# Brown sugar soap recipe



## Mountain Valley Crafts (Jun 18, 2009)

What kind of base should I use and how much sugar?


----------



## tincanac (Jun 19, 2009)

hmmm, wondering that too!  I tried making a salt bar once with MP - and I made the mistake of adding the salt into melted soap - it was disastrous - I ended up with a congealed hunk of salt in the middle that refused to incorporate!  I'm thinking it might work better if I sprinkled the salt/sugar on top of the cut chunks of soap and stuck that in the microwave.  Just guessing though!


----------



## llineb (Jun 21, 2009)

*mp*

i make a soap with sea salt embeds you could maybe do with sugar.  i color some clear soap and pour it into a shallow piece of foil that i fold to have 1/2 inch edges like a cookie sheet.  i sprinkle the hot soap with sea salt.  then i break the cooled soap in pieces and put them in a soap mold.  i then melt clear soap, scent it and pour it over the pieces with salt.  i spray the pieces first with alcohol.  it looks pretty and as you use it the layers of salt exfoliate your skin....hope this makes sense.


----------



## cindymeredith (Jun 21, 2009)

In my brown sugar soap, I use WSPs Goats Milk soap base with equal parts brown sugar to base. Hope this helps!


----------



## tincanac (Jun 22, 2009)

*Re: mp*



			
				llineb said:
			
		

> i make a soap with sea salt embeds you could maybe do with sugar.  i color some clear soap and pour it into a shallow piece of foil that i fold to have 1/2 inch edges like a cookie sheet.  i sprinkle the hot soap with sea salt.  then i break the cooled soap in pieces and put them in a soap mold.  i then melt clear soap, scent it and pour it over the pieces with salt.  i spray the pieces first with alcohol.  it looks pretty and as you use it the layers of salt exfoliate your skin....hope this makes sense.

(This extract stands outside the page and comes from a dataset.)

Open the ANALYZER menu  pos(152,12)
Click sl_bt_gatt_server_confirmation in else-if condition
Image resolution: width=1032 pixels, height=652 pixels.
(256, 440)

THANKS llineb! After reading this thread yesterday, I tried the idea and it turned out great!!!!  You are clever and thank you for sharing the tip!!!


----------



## llineb (Jun 22, 2009)

i wish i thought of this on my own but must give credit to the kaila westerman book "melt and mold soap crafting."  it is full of great ideas.
lara


----------